The controversial proposal to transform the Queensland Planning
& Environment Court from a jurisdiction where parties bear
their own costs to one where costs follow the event has been
abandoned by the Newman Government.
Whilst the Sustainable Planning and Other Legislation
Amendment Bill 2012 introduced into the Queensland Parliament
on 13 September 2012 proposed this landmark change to the costs
regime, strong opposition from peak industry bodies, including the
Queensland Environmental Law Association (QELA)
and the Urban Development Institute of Australia
(UDIA), led to a significant revision before the
legislation was passed on 13 November 2012.

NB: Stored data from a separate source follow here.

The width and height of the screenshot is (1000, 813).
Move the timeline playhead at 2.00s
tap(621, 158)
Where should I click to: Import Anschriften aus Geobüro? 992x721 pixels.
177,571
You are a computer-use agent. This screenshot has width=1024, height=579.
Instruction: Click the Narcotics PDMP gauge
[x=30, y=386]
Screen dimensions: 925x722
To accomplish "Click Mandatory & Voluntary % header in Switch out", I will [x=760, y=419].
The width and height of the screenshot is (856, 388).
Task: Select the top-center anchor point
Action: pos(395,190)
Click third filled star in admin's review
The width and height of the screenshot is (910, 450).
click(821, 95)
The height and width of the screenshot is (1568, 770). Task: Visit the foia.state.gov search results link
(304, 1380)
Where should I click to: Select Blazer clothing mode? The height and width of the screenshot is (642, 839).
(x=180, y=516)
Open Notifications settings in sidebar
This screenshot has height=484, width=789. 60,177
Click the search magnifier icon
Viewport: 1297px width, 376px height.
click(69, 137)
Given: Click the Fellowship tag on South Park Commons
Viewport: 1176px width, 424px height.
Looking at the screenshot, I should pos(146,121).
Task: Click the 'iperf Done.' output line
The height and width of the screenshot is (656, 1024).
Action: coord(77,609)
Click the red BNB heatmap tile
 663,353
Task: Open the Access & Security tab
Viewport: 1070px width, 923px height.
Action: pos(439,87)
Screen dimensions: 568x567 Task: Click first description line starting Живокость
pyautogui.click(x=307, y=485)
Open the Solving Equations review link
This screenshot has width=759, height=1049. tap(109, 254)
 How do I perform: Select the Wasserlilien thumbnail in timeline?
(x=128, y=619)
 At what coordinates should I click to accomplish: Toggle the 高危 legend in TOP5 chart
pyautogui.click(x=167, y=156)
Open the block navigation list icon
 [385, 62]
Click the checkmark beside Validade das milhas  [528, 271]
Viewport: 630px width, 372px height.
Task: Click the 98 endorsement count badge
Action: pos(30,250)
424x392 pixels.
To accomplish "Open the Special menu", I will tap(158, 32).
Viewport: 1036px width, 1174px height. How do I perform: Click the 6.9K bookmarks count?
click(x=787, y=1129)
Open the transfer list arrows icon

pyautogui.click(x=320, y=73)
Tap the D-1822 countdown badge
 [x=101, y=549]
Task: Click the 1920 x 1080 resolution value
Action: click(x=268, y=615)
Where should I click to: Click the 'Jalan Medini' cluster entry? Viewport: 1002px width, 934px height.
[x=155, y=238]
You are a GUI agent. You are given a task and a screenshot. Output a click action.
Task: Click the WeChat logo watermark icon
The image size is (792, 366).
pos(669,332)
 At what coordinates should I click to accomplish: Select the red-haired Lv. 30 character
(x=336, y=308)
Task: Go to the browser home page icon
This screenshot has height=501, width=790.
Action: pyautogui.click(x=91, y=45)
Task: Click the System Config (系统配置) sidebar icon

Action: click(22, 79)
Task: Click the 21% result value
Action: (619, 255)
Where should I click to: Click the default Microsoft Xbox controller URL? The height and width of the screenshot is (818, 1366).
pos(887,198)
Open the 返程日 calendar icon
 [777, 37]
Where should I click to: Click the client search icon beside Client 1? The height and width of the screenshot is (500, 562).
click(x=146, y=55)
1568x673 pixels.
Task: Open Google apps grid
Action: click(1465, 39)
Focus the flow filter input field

Grounds for opposing the change included that it would deter
legitimate appeals, favour wealthy corporate entities that could
afford the risk of an adverse costs order, and clog up the Court
system by adding lengthy arguments about costs to the appeal
The Sustainable Planning and Other Legislation Amendment Act
2012 (Qld) (SPOLA) instead leaves the
question of costs to the discretion of the Court, but introduces a
range of factors the Court may have regard to in deciding whether
to impose an order for costs, including:
the relative success of the parties in the proceeding;
whether a party commenced or participated in the proceeding for
an improper purpose or without reasonable prospects of success;
whether a party has acted unreasonably.
The SPOLA amendments will only apply to proceedings brought
after its commencement, which is likely to occur within the next
couple of weeks.
At DibbsBarker, our
Planning & Environment Team are available to guide you
through the development assessment and appeal process to optimise
your prospects of a successful outcome that meets your commercial
The content of this article is intended to provide a general
guide to the subject matter. Specialist advice should be sought
about your specific circumstances.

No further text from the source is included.